EXERCISE DESCRIPTION =>
From the first line of the data below, copy each line up to the one containing "The width and height of the screenshot is (584, 726).", and include that line too.

[Stored data]
* * *
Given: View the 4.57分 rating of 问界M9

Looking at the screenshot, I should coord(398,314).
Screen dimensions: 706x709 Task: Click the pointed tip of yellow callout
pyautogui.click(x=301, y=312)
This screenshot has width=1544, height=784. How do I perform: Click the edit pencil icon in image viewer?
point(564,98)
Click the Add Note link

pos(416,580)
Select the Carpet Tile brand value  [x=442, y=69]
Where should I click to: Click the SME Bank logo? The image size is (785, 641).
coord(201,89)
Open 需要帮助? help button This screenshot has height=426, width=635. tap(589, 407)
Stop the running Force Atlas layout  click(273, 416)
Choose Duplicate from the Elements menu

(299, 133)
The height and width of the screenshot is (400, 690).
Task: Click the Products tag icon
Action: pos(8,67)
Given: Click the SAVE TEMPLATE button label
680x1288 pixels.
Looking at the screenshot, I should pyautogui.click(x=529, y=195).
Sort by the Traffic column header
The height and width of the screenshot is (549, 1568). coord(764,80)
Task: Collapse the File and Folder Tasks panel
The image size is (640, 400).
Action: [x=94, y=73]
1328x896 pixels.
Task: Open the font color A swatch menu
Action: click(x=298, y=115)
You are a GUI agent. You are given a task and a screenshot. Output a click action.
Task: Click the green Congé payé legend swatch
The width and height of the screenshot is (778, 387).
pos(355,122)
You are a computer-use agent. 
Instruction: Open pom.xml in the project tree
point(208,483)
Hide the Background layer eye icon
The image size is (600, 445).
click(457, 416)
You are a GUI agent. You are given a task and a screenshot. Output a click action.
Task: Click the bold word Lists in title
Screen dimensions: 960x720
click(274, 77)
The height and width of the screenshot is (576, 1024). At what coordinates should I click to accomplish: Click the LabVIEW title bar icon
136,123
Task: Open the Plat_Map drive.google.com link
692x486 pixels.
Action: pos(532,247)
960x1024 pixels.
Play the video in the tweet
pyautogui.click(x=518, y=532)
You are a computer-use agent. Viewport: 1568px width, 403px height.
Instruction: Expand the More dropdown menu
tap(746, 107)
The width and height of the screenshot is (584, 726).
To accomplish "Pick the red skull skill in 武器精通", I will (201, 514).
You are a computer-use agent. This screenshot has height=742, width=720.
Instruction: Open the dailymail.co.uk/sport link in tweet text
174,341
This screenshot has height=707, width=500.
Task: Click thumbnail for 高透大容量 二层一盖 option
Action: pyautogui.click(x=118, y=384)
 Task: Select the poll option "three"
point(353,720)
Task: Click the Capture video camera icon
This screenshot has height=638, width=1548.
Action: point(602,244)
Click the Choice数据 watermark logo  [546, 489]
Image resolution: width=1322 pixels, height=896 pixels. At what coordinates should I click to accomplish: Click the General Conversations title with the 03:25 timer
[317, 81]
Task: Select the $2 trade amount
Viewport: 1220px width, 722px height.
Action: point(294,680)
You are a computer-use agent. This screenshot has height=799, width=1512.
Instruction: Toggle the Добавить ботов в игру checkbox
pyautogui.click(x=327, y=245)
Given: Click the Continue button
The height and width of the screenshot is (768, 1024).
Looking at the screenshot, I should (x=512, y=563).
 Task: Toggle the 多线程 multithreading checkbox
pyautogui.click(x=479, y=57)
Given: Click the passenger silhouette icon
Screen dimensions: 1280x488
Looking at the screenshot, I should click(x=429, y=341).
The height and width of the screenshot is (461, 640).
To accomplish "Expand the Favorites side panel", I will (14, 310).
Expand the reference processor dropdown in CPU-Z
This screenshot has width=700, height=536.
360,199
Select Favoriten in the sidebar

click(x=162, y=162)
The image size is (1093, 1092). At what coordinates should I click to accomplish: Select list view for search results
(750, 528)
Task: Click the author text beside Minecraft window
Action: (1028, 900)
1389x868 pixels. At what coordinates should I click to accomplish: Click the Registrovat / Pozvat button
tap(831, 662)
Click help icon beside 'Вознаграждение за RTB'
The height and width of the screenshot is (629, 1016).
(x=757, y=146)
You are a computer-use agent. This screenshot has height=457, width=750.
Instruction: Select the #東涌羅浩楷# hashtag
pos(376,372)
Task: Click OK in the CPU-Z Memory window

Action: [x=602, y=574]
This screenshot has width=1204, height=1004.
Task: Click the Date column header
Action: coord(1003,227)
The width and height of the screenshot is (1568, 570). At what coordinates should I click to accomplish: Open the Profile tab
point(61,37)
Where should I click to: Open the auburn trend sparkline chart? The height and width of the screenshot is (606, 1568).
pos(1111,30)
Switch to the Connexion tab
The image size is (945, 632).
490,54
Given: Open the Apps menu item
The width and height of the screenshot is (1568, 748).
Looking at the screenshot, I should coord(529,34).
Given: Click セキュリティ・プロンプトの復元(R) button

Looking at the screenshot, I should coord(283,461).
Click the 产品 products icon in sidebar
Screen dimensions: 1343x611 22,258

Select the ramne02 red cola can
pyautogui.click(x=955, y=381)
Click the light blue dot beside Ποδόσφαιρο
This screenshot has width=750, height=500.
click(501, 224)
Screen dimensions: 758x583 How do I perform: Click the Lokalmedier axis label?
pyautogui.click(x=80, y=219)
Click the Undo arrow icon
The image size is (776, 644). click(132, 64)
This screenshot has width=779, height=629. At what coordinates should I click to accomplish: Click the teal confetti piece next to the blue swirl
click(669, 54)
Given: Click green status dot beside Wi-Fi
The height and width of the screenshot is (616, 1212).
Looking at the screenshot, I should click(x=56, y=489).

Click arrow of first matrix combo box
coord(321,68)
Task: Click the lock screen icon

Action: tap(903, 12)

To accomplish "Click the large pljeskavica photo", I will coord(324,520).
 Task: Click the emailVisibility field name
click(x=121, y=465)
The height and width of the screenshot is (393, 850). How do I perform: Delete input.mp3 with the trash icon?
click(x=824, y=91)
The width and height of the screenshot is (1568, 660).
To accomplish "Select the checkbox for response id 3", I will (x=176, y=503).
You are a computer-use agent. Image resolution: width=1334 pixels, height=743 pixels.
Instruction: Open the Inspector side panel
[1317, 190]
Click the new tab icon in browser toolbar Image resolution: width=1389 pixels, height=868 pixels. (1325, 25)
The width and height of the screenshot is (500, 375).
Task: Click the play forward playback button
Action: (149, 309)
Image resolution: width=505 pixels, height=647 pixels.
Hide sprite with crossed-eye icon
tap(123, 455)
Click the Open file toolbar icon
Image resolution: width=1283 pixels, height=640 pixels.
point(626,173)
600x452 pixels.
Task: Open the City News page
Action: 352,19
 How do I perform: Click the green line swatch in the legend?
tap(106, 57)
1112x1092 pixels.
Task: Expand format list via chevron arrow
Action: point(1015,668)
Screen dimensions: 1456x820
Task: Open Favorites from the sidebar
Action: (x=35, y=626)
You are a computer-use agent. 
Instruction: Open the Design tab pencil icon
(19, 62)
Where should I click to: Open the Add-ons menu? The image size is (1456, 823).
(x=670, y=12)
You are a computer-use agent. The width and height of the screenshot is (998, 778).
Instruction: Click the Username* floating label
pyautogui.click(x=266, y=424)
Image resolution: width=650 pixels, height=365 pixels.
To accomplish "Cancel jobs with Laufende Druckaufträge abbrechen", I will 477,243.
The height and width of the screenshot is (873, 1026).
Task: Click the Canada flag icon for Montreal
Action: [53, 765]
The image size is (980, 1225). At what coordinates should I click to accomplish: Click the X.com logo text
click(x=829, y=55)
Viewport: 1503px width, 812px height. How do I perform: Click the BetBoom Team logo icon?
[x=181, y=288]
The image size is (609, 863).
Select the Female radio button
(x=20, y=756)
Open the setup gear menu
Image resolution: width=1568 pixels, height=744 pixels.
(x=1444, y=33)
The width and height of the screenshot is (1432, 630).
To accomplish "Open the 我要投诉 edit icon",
* * *
ANSWER BELOW =>
Given: View the 4.57分 rating of 问界M9

Looking at the screenshot, I should coord(398,314).
Screen dimensions: 706x709 Task: Click the pointed tip of yellow callout
pyautogui.click(x=301, y=312)
This screenshot has width=1544, height=784. How do I perform: Click the edit pencil icon in image viewer?
point(564,98)
Click the Add Note link

pos(416,580)
Select the Carpet Tile brand value  [x=442, y=69]
Where should I click to: Click the SME Bank logo? The image size is (785, 641).
coord(201,89)
Open 需要帮助? help button This screenshot has height=426, width=635. tap(589, 407)
Stop the running Force Atlas layout  click(273, 416)
Choose Duplicate from the Elements menu

(299, 133)
The height and width of the screenshot is (400, 690).
Task: Click the Products tag icon
Action: pos(8,67)
Given: Click the SAVE TEMPLATE button label
680x1288 pixels.
Looking at the screenshot, I should pyautogui.click(x=529, y=195).
Sort by the Traffic column header
The height and width of the screenshot is (549, 1568). coord(764,80)
Task: Collapse the File and Folder Tasks panel
The image size is (640, 400).
Action: [x=94, y=73]
1328x896 pixels.
Task: Open the font color A swatch menu
Action: click(x=298, y=115)
You are a GUI agent. You are given a task and a screenshot. Output a click action.
Task: Click the green Congé payé legend swatch
The width and height of the screenshot is (778, 387).
pos(355,122)
You are a computer-use agent. 
Instruction: Open pom.xml in the project tree
point(208,483)
Hide the Background layer eye icon
The image size is (600, 445).
click(457, 416)
You are a GUI agent. You are given a task and a screenshot. Output a click action.
Task: Click the bold word Lists in title
Screen dimensions: 960x720
click(274, 77)
The height and width of the screenshot is (576, 1024). At what coordinates should I click to accomplish: Click the LabVIEW title bar icon
136,123
Task: Open the Plat_Map drive.google.com link
692x486 pixels.
Action: pos(532,247)
960x1024 pixels.
Play the video in the tweet
pyautogui.click(x=518, y=532)
You are a computer-use agent. Viewport: 1568px width, 403px height.
Instruction: Expand the More dropdown menu
tap(746, 107)
The width and height of the screenshot is (584, 726).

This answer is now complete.